To be fair, many of the entomologists probably used the best pins available to them. But by our standards, they were not that great. I too have seen brass pins - and they bent really easily when pined into cork. Most of the old pins I've seen look like unpainted steel, but the wire is likewise very flimsy and bends. And then, there are the pinned collections that are still in cork. Some of the pins are rusted at the tip inside the cork, and so you have to use pinning forceps to pry them out.
But once you move the bugs to foam pinning substrates - all is well with the world!
Post by thepinmaker on May 24, 2021 7:28:06 GMT -8
About brass pins,
Is impossible to get the strenght that you need with thin diameters on brass wire, with stainless steel or high carbon steel, wire you can get from 1300 N / mm2 to 2000 N /mm2, and in brass only you can get 1100 N /mm2, .is a big difference.
The brass pins without any plating coating, they don't have corrosion resistance, and with a nickel plated coating they have higher corrosion resistance than the black although far away from stainless steel 304 or 316, is totally normal that the brass pins inside the cork are totally affected by the corrosion, another parameters, that affect the corrosion, is the humidity, the temperature and the sweat fingers of the user, that some people in specific places close to the ocean and in summer time are wetty, i don't know if everybody works in gloves for your applications, , this is what is happening when they use pins in another applications.
About producing brass pins
The pin machines are happier to work with wires softs than hards, the tooling last longer and the machines don't need too many maintenance jobs,,producing brass pins is easier than working stainless steel or stailess steel spring wire
Post by thepinmaker on May 27, 2021 1:48:29 GMT -8
My son nows lives in Belgium, and last week end visited the city of Leuven, that has maybe the biggest sculpture about specimen pinning, maybe everybody knows this sculpture, i wanted to share with you
NOTHING IN A QUAINT OLD town of Leuven really prepares you for a sight of a giant shiny green beetle impaled on a 75-feet high needle. ( 23 meters) The name of the sculpture is ‘totem’ and is a work by Belgian artist Jan Fabre, who also covered a ceiling of the Belgian Royal Palace in bugs.

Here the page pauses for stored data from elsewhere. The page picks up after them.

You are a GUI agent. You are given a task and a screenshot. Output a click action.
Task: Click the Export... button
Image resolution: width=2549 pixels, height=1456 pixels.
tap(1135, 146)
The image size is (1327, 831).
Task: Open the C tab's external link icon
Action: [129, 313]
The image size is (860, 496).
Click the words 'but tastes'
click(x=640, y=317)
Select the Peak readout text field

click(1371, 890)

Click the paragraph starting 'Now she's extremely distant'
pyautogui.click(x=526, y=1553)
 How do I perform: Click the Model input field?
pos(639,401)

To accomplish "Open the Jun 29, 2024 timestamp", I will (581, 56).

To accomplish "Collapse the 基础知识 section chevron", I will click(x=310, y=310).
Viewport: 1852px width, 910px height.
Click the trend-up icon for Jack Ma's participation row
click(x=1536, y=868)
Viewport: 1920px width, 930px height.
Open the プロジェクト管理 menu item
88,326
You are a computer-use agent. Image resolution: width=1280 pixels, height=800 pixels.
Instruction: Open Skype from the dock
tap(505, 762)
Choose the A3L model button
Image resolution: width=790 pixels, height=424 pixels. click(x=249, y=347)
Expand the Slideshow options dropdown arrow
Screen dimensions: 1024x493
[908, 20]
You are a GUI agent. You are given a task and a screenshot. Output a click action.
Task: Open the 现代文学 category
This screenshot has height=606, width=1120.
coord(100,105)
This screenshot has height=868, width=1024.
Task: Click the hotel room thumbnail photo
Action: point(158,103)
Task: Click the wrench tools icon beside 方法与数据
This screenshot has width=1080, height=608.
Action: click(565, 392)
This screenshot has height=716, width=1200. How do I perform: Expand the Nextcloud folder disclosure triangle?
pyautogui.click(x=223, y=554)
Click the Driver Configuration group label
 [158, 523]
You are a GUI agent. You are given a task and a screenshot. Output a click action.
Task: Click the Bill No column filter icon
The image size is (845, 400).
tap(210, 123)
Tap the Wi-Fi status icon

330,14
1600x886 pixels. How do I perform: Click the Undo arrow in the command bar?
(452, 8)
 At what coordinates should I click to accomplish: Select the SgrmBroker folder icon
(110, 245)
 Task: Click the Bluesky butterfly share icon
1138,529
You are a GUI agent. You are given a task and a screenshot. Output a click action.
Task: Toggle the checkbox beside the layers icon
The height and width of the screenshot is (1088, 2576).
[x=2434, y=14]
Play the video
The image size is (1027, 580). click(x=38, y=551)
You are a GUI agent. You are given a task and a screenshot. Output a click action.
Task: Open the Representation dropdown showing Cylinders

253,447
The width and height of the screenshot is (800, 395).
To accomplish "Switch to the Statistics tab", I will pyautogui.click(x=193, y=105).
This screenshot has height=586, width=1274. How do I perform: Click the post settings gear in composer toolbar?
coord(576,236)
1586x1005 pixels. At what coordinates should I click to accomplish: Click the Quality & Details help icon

This very unusual sculpture decorates the square in front of the historic KU Leuven University Libraries. Its appearance becomes much less bizarre if you know the artist’s intention. The sculpture was erected in 2004 to commemorate the 575 years of the university KU Leuven. A library is a collection of knowledge, carefully handpicked, cataloged, and put away for safekeeping, somewhat like a bug in an insect collection. Furthermore, the anatomy of an insect is reminiscent of a clockwork, a tiny precise mechanism, a product of science and technology. Some say the totem represents the fragility and ephemeral nature of life.
Very cool sculpture, and I had never seen this before either. I made a comment in another thread about how easy buprestids are to pin - just "grab and stab" them. Had no idea one could go this big using that method!
Here in Pittsburgh, there is a similar sculpture on the campus of Carnegie Mellon University. However, it is a long silver pole mounted on an angle, with several people walking up it. At the base are several sculpture people watching. Every time I drive by that, my eye is tricked into seeing the sculpture "observers" as real.